Since now we know what offset into the libc we were while the segfault happened, we can fire gdb and see what's up with that code:
$ gdb -q /lib/libc.so.6
(no debugging symbols found)
(gdb) x/i 0x7008b
0x7008b <clearerr+27>: cmp %r8,0x8(%r10)
Interesting... So the JVM is segfaulting in clearerr. We're 27 bytes into this function when the segfault happens. Let's see what the function does up to here:
(gdb) disas clearerr
Dump of assembler code for function clearerr:
0x0000000000070070 <clearerr+0>: push %rbx
0x0000000000070071 <clearerr+1>: mov (%rdi),%eax
0x0000000000070073 <clearerr+3>: mov %rdi,%rbx
0x0000000000070076 <clearerr+6>: test %ax,%ax
0x0000000000070079 <clearerr+9>: js 0x700c7 <clearerr+87>
0x000000000007007b <clearerr+11>: mov 0x88(%rdi),%r10
0x0000000000070082 <clearerr+18>: mov %fs:0x10,%r8
0x000000000007008b <clearerr+27>: cmp %r8,0x8(%r10)

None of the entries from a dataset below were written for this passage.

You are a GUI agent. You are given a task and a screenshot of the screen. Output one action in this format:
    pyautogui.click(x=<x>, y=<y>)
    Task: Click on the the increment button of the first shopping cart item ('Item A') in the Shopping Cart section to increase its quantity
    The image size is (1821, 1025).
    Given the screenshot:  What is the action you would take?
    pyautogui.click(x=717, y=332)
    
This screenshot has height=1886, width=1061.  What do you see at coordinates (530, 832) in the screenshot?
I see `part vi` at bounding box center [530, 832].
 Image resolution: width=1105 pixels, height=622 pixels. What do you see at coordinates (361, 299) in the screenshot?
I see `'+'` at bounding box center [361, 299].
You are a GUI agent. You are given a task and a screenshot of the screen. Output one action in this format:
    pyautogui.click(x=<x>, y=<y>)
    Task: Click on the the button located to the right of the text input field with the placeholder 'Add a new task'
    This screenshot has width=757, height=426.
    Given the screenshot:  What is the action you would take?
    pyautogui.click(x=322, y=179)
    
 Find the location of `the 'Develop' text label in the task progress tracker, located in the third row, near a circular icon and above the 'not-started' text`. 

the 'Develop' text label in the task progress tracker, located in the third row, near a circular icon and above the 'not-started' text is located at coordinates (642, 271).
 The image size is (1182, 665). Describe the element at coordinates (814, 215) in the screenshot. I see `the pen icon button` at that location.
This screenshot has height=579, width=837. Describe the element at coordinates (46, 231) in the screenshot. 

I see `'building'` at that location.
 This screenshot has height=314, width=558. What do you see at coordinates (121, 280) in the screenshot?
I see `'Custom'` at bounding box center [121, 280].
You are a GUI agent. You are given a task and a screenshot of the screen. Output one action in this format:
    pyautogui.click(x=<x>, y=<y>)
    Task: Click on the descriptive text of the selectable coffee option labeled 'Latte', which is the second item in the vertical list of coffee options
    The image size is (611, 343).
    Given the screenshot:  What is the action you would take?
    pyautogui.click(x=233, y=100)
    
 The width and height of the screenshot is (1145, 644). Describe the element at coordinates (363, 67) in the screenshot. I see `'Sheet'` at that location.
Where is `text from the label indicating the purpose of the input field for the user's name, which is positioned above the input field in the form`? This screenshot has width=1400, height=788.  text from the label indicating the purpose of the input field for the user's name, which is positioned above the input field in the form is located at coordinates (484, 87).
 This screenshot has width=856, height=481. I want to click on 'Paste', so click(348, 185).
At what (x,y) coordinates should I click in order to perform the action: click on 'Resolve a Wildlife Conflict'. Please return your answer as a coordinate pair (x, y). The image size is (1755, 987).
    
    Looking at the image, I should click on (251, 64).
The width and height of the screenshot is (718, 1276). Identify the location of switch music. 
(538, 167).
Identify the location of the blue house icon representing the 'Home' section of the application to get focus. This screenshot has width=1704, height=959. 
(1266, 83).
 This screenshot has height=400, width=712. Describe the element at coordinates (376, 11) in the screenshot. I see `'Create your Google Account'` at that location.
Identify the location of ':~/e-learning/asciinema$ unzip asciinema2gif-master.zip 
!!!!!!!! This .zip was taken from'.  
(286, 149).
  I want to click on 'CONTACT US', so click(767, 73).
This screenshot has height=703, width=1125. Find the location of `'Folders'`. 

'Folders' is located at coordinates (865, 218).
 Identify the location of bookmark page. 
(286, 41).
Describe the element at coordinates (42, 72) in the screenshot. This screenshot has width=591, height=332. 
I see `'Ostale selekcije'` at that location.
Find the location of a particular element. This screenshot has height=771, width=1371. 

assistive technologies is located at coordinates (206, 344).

0x000000000007008f <clearerr+31>: je 0x700c0 <clearerr+80>
0x0000000000070091 <clearerr+33>: xor %edx,%edx
0x0000000000070093 <clearerr+35>: mov $0x1,%esi
0x0000000000070098 <clearerr+40>: mov %edx,%eax
0x000000000007009a <clearerr+42>: cmpl $0x0,0x300fa7(%rip) # 0x371048
0x00000000000700a1 <clearerr+49>: je 0x700ac <clearerr+60>
0x00000000000700a3 <clearerr+51>: lock cmpxchg %esi,(%r10)
[...]
Reminder: the prototype of the function is void clearerr(FILE *stream); so there's one pointer argument and no return value. The code above starts by saving rbx (because it's the callee's responsibility to save this register), then dereferences the first (and only) argument (passed in rdi) and saves the dereferenced address in eax. Then it copies the pointer passed in argument in rbx. It then tests whether low 16 bits in eax are negative and jumps over some code if it is, because they contain the _flags field of the FILE* passed in argument. At this point it helps to know what a FILE looks like. This structure is opaque so it depends on the libc implementation. In this case, it's the glibc's:
 271 struct _IO_FILE {
272 int _flags; /* High-order word is _IO_MAGIC; rest is flags. */
[...]
310 _IO_lock_t *_lock;
311 #ifdef _IO_USE_OLD_IO_FILE
312 };
Then it's looking 0x88 = 136 bytes into the FILE* passed in argument and storing this in r10. If you look at the definition of FILE* and add up the offsets, 136 bytes into the FILE* you'll find the _IO_lock_t *_lock; member of the struct, the mutex that protects this FILE*. Then we're loading address 0x10 from the FS segment in r8. On Linux x86_64, the F segment is used for thread-local data. In this case it's loading a pointer to a structure that corresponds to the local thread. Finally, we're comparing r8 to the value 8 bytes into the value pointed to by r10, and kaboom, we get a segfault. This suggest that r10 is a NULL pointer, meaning that the _lock of the FILE* given in argument is NULL. Now that's weird. I'm not sure how this happened. So the assembly code above is essentially doing:
void clearerr(FILE *stream) {
if (stream->_flags & 0xFFFF >= 0) {
struct pthread* self = /* mov %fs:0x10,%r8 -- (can't express this in C, but you can use arch_prctl) */;
struct lock_t lock = *stream->_lock;
if (lock.owner != self) { // We segfault here, when doing lock->owner
mutex_lock(lock.lock);
lock.owner = self;
}
// ...
}
// ...
}
What's odd is that the return value of the JVM is 143 (128+SIGTERM) and not 139 (=128+SIGSEGV). Maybe it's because the JVM is always catching and handling SIGSEGV (they do this to allow the JIT to optimize away some NULL-pointer checks and translate them into NullPointerExceptions, among other things). But even then, normally the JVM will write a file where it complains about the segfault, asks you to file a bug, and dumps all the registers and whatnot... We should see that file somewhere. Yet it's nowhere to be found in the JVM's current working directory or anywhere else I looked.

So this segfault remains a mystery so far. Next step: run the application server with ulimit -c unlimited and analyze a core dump.